Dataset entries
.....
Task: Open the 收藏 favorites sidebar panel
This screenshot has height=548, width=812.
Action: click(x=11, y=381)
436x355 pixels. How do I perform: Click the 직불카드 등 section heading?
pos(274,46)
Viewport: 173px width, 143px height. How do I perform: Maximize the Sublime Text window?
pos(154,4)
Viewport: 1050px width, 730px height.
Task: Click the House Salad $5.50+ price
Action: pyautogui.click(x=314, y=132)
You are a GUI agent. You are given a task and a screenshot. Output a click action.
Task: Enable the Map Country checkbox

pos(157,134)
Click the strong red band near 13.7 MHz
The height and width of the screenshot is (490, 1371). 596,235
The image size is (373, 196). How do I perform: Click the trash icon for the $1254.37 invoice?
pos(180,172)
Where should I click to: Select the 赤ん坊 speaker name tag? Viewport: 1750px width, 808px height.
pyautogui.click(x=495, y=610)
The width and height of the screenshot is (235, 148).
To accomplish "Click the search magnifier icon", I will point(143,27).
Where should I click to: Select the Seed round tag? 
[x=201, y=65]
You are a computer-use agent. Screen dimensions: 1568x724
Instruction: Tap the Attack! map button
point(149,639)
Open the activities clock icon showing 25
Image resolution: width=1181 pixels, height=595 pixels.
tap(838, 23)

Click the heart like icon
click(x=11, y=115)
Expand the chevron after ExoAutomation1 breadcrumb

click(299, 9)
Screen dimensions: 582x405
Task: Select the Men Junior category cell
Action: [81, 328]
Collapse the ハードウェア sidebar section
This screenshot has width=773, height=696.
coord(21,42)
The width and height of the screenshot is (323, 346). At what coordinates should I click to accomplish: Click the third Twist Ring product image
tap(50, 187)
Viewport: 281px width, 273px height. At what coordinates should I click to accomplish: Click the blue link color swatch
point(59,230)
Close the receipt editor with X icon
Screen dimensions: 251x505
.....
▸ Set exercise
Rewrite all of the items above, changing every "How do I perform" to "How can I do" and keeping everything else the same.

▸ Solution for this exercise
Task: Open the 收藏 favorites sidebar panel
This screenshot has height=548, width=812.
Action: click(x=11, y=381)
436x355 pixels. How can I do: Click the 직불카드 등 section heading?
pos(274,46)
Viewport: 173px width, 143px height. How can I do: Maximize the Sublime Text window?
pos(154,4)
Viewport: 1050px width, 730px height.
Task: Click the House Salad $5.50+ price
Action: pyautogui.click(x=314, y=132)
You are a GUI agent. You are given a task and a screenshot. Output a click action.
Task: Enable the Map Country checkbox

pos(157,134)
Click the strong red band near 13.7 MHz
The height and width of the screenshot is (490, 1371). 596,235
The image size is (373, 196). How can I do: Click the trash icon for the $1254.37 invoice?
pos(180,172)
Where should I click to: Select the 赤ん坊 speaker name tag? Viewport: 1750px width, 808px height.
pyautogui.click(x=495, y=610)
The width and height of the screenshot is (235, 148).
To accomplish "Click the search magnifier icon", I will point(143,27).
Where should I click to: Select the Seed round tag? 
[x=201, y=65]
You are a computer-use agent. Screen dimensions: 1568x724
Instruction: Tap the Attack! map button
point(149,639)
Open the activities clock icon showing 25
Image resolution: width=1181 pixels, height=595 pixels.
tap(838, 23)

Click the heart like icon
click(x=11, y=115)
Expand the chevron after ExoAutomation1 breadcrumb

click(299, 9)
Screen dimensions: 582x405
Task: Select the Men Junior category cell
Action: [81, 328]
Collapse the ハードウェア sidebar section
This screenshot has width=773, height=696.
coord(21,42)
The width and height of the screenshot is (323, 346). At what coordinates should I click to accomplish: Click the third Twist Ring product image
tap(50, 187)
Viewport: 281px width, 273px height. At what coordinates should I click to accomplish: Click the blue link color swatch
point(59,230)
Close the receipt editor with X icon
Screen dimensions: 251x505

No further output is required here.